The amendment Act also introduced Sec. 304-B IPC which also deals with the cruelty in the hands of in-laws which results into the death of the woman. Earlier it was thought that the cruelty mentioned in Sec. 498-A IPC and Sec. 304-B IPC. The languages of Sec. 498-A IPC and Sec. 304-B IPC are not mutually exclusive as observed by the Hon'ble Supreme Court in (AIR 2003 SC 2865 ) Hira Lal v. State (Govt. of NCT), Delhi in the following words:


“Question is whether a case under S. 498-A has been made out, even if accusations under S. 304-B fail. It is to be noted that Ss. 304-B and 498-A, I.P.C. cannot be held to be mutually inclusive. These provisions deal with two distinct offences. It is true that cruelty is a common essential to both the sections and that has to be proved. The Explanation to S. 498-A gives the meaning of 'cruelty'. In S. 304-B there is no such explanation about the meaning of 'cruelty.' But having regard to common background to these offences it has to be taken that the meaning of 'cruelty' or 'harassment' is the same as prescribed in the Explanation to S. 498-A under which 'cruelty' by itself amounts to an offence. Under S. 304-B it is 'dowry death' that is punishable and such death should have occurred within seven years of marriage. No such period is mentioned in S. 498-A. A person charged and acquitted under S. 304-B can be convicted under S. 498-A without that charge being there, if such a case is made out. If the case is established, there can be a conviction under both the sections. On the facts of the case even though it is difficult to sustain the conviction under S. 304-B, IPC, there are sufficient materials to convict the accused-appellants in terms of S. 306, IPC along with S. 498-A, IPC”
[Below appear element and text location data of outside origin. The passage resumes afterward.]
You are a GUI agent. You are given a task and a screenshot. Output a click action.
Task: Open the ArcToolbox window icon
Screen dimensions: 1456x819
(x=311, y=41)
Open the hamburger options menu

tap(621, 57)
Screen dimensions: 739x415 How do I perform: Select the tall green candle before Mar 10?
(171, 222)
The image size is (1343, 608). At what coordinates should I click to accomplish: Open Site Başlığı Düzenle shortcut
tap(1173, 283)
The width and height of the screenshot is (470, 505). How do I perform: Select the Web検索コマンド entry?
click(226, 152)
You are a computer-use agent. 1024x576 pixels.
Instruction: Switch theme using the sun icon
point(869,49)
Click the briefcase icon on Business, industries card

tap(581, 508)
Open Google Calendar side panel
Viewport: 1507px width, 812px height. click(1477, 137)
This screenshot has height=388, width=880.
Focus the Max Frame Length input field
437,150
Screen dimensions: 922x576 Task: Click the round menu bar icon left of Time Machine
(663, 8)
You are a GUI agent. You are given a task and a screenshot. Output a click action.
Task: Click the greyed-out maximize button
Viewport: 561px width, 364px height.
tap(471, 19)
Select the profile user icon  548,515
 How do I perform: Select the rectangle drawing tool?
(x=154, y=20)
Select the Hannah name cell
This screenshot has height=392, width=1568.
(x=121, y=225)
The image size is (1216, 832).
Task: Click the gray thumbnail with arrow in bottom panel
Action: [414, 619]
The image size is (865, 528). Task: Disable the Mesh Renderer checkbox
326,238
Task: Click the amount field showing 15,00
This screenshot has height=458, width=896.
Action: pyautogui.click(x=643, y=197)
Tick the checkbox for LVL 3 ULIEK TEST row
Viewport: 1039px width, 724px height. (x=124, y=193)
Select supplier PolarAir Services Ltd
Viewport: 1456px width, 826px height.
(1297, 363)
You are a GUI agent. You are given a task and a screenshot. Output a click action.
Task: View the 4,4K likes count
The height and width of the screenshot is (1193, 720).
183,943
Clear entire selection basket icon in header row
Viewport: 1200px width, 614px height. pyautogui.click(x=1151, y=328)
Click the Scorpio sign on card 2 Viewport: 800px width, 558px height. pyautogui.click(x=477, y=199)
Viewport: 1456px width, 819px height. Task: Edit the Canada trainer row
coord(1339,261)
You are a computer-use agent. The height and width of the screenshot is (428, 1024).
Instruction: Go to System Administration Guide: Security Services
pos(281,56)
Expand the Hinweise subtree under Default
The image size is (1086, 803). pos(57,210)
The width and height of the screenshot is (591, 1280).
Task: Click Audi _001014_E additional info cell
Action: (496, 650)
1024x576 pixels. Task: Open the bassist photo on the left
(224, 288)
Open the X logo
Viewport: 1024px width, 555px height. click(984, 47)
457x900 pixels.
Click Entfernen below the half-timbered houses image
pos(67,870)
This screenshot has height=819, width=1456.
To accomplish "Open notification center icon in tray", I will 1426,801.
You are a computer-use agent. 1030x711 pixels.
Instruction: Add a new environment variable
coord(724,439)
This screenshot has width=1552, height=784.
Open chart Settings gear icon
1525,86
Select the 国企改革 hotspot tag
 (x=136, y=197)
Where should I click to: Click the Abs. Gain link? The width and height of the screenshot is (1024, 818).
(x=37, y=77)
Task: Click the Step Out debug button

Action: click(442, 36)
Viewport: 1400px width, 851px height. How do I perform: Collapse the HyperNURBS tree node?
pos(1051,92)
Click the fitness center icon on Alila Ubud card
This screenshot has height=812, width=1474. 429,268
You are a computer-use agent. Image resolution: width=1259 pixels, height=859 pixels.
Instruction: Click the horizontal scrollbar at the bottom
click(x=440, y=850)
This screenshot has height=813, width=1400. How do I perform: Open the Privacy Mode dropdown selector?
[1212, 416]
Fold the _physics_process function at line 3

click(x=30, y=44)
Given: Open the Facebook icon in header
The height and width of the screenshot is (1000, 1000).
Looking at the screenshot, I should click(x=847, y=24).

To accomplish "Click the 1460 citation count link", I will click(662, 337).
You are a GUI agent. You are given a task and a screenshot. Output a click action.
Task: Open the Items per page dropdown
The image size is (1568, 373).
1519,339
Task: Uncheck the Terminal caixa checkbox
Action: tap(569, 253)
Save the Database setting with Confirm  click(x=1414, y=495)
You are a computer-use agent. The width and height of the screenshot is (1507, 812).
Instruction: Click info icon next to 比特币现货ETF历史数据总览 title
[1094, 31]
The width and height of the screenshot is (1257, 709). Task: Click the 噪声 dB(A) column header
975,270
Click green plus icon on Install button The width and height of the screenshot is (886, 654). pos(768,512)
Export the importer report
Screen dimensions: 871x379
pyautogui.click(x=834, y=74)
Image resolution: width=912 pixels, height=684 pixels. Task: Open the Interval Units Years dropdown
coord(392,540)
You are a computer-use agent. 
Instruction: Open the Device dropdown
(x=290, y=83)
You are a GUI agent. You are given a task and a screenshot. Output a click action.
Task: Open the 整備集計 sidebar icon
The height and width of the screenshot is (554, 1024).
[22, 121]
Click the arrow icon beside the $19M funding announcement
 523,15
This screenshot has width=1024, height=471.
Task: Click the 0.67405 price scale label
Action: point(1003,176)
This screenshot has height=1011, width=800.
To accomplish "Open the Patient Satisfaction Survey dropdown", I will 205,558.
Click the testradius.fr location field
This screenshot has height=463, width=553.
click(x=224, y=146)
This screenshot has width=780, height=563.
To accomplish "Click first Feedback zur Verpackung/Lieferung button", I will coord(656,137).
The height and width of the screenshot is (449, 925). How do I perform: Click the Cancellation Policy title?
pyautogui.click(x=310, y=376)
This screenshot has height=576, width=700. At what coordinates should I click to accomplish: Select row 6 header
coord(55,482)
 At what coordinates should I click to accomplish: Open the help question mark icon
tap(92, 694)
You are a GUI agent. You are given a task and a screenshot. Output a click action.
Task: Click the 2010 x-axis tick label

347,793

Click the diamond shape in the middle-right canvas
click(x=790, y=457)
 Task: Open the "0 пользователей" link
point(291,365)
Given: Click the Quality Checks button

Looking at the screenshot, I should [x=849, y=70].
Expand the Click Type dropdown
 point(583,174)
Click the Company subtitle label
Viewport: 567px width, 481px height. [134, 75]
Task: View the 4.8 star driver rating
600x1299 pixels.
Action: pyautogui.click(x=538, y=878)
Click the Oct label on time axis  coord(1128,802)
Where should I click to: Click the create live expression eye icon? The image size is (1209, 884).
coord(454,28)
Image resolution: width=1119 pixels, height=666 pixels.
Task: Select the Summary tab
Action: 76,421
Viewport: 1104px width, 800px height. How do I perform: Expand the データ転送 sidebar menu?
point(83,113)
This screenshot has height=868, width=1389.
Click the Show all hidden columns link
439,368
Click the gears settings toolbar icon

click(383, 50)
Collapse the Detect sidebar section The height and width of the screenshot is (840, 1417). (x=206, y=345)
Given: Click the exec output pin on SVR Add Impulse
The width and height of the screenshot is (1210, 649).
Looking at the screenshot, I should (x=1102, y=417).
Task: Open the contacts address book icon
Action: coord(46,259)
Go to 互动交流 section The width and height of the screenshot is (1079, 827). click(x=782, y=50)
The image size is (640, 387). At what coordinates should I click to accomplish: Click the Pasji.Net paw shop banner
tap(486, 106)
During the same period, two amendments to the Dowry Prohibition Act of 1961, enacted in 1984 and 1986, made dowry giving and receiving a cognizable offence. Even in this case, where a person is prosecuted for taking or abetting dowry or for demanding dowry, the burden of proof that he had not committed an offence was placed on the accused.

Women experience violence within the home in varied forms and not only physical or mental abuse. Women’s real life experiences show that they face violence in the form of physical, mental, verbal, psychological, sexual and economic violence. Sexual violence particularly needs to be recognized as a form of cruelty not only because of its high prevalence within marriage but also because the definition of rape within Sec 376 IPC specifically excludes marital rape as an offence. Section 498A does not address these different forms of violence specifically, and addresses “cruelty” very generally, as any act that is likely to drive the woman to commit suicide or to cause grave injury or danger to life, as mentioned earlier. As a result, it often is at the discretion of the police officer to assess whether the sexual abuse or verbal and psychological abuse faced by a woman from her husband or in-laws would qualify as cruelty under Sec 498A or not.